What you are asked to do: Without changing a single character, copy every record below.
-------
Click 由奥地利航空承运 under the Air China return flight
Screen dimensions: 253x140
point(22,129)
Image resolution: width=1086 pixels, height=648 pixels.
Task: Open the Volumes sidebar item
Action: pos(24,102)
-------
Exercise answer:
Click 由奥地利航空承运 under the Air China return flight
Screen dimensions: 253x140
point(22,129)
Image resolution: width=1086 pixels, height=648 pixels.
Task: Open the Volumes sidebar item
Action: pos(24,102)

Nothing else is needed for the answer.